The required answer is a copy of each line in the entries below that includes "computer".

=-=-=-=-=

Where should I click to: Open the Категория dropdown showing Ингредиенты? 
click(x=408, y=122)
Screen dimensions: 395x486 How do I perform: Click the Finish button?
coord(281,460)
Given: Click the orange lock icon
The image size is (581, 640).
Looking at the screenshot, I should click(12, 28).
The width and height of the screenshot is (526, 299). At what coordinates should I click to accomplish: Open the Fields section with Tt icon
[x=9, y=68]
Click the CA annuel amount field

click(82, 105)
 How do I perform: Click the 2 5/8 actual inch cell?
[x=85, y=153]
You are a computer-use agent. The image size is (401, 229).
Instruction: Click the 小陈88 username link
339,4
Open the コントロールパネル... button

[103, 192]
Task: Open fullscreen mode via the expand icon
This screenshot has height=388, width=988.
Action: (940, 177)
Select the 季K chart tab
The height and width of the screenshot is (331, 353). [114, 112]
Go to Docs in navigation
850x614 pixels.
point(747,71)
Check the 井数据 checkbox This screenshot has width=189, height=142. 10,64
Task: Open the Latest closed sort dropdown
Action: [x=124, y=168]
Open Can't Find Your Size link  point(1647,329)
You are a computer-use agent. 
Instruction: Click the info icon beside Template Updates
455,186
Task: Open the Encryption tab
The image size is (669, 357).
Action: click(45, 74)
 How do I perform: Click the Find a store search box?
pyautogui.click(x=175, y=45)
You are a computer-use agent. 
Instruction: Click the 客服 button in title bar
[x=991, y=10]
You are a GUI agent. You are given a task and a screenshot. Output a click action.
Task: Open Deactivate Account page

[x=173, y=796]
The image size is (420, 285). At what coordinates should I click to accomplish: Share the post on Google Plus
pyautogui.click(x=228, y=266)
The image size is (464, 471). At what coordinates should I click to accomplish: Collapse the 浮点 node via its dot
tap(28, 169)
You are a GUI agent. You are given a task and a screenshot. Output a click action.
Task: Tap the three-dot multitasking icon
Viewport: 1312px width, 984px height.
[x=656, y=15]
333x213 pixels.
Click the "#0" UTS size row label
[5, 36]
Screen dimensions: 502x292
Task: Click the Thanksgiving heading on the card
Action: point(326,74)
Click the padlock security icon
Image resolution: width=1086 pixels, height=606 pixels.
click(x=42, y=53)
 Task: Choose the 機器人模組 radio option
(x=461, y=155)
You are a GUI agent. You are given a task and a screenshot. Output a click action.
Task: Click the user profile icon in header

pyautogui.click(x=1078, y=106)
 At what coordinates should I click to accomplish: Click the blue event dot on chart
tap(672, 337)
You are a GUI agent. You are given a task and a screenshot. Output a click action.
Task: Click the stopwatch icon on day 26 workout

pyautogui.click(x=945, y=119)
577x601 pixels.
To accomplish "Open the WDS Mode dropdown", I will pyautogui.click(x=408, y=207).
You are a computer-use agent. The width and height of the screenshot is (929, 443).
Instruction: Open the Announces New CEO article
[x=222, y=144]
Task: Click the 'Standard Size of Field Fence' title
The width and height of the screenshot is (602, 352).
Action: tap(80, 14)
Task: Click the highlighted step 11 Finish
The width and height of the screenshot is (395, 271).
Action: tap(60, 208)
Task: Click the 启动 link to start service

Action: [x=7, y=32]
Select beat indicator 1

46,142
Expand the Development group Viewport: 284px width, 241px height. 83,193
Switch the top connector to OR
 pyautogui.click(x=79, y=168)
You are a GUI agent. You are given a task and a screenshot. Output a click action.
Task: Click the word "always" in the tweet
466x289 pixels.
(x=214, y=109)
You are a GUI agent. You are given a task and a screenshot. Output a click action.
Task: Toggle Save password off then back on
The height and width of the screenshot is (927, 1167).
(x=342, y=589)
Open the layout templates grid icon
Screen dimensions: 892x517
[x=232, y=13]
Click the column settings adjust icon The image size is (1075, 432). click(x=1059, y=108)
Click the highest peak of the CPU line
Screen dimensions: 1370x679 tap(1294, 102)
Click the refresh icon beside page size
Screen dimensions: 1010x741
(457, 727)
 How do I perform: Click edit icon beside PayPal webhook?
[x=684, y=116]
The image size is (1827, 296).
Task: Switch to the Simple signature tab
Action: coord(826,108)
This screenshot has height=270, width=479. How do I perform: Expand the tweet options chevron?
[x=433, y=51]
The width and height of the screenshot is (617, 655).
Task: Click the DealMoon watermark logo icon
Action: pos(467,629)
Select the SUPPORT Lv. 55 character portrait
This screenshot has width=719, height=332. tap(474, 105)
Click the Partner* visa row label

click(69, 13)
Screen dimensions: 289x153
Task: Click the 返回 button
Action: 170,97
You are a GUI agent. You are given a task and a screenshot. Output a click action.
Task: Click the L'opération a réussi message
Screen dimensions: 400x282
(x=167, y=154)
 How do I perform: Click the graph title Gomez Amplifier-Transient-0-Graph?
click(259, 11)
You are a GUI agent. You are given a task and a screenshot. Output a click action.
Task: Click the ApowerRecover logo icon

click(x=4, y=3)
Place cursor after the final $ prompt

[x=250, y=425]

=-=-=-=-=

## Answer to this exercise:
You are a computer-use agent. The image size is (401, 229).
You are a computer-use agent. 
You are a computer-use agent. 
You are a computer-use agent. The width and height of the screenshot is (929, 443).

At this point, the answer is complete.